Segment Open
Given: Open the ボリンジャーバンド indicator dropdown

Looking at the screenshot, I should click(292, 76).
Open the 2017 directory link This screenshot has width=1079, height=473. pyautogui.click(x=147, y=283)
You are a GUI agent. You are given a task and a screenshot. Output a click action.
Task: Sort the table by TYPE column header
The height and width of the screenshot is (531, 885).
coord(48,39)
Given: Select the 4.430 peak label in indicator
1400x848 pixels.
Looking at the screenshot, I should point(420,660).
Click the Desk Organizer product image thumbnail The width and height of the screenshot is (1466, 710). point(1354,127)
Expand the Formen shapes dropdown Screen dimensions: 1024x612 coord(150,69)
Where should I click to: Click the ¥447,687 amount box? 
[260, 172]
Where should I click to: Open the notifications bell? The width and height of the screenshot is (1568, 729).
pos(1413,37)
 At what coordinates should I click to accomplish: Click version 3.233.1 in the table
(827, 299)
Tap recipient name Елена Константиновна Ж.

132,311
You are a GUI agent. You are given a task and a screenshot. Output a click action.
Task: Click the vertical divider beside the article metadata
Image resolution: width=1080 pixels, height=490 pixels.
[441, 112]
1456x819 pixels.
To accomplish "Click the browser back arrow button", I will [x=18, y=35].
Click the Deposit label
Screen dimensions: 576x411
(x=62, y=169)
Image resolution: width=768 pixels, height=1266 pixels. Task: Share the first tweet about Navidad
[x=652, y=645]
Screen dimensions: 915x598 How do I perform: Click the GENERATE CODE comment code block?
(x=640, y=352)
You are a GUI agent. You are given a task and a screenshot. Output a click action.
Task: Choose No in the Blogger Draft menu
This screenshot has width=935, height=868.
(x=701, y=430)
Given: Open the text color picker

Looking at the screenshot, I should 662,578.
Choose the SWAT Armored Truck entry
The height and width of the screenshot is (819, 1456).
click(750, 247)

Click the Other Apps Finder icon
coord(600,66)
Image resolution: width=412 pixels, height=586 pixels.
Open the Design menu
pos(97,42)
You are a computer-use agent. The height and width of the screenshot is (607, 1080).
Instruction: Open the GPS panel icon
Segment Closed
Exercise aim ▸ Recopy the entries above in their entirety, exactly.

Completed task ▸
Given: Open the ボリンジャーバンド indicator dropdown

Looking at the screenshot, I should click(292, 76).
Open the 2017 directory link This screenshot has width=1079, height=473. pyautogui.click(x=147, y=283)
You are a GUI agent. You are given a task and a screenshot. Output a click action.
Task: Sort the table by TYPE column header
The height and width of the screenshot is (531, 885).
coord(48,39)
Given: Select the 4.430 peak label in indicator
1400x848 pixels.
Looking at the screenshot, I should point(420,660).
Click the Desk Organizer product image thumbnail The width and height of the screenshot is (1466, 710). point(1354,127)
Expand the Formen shapes dropdown Screen dimensions: 1024x612 coord(150,69)
Where should I click to: Click the ¥447,687 amount box? 
[260, 172]
Where should I click to: Open the notifications bell? The width and height of the screenshot is (1568, 729).
pos(1413,37)
 At what coordinates should I click to accomplish: Click version 3.233.1 in the table
(827, 299)
Tap recipient name Елена Константиновна Ж.

132,311
You are a GUI agent. You are given a task and a screenshot. Output a click action.
Task: Click the vertical divider beside the article metadata
Image resolution: width=1080 pixels, height=490 pixels.
[441, 112]
1456x819 pixels.
To accomplish "Click the browser back arrow button", I will [x=18, y=35].
Click the Deposit label
Screen dimensions: 576x411
(x=62, y=169)
Image resolution: width=768 pixels, height=1266 pixels. Task: Share the first tweet about Navidad
[x=652, y=645]
Screen dimensions: 915x598 How do I perform: Click the GENERATE CODE comment code block?
(x=640, y=352)
You are a GUI agent. You are given a task and a screenshot. Output a click action.
Task: Choose No in the Blogger Draft menu
This screenshot has width=935, height=868.
(x=701, y=430)
Given: Open the text color picker

Looking at the screenshot, I should 662,578.
Choose the SWAT Armored Truck entry
The height and width of the screenshot is (819, 1456).
click(750, 247)

Click the Other Apps Finder icon
coord(600,66)
Image resolution: width=412 pixels, height=586 pixels.
Open the Design menu
pos(97,42)
You are a computer-use agent. The height and width of the screenshot is (607, 1080).
Instruction: Open the GPS panel icon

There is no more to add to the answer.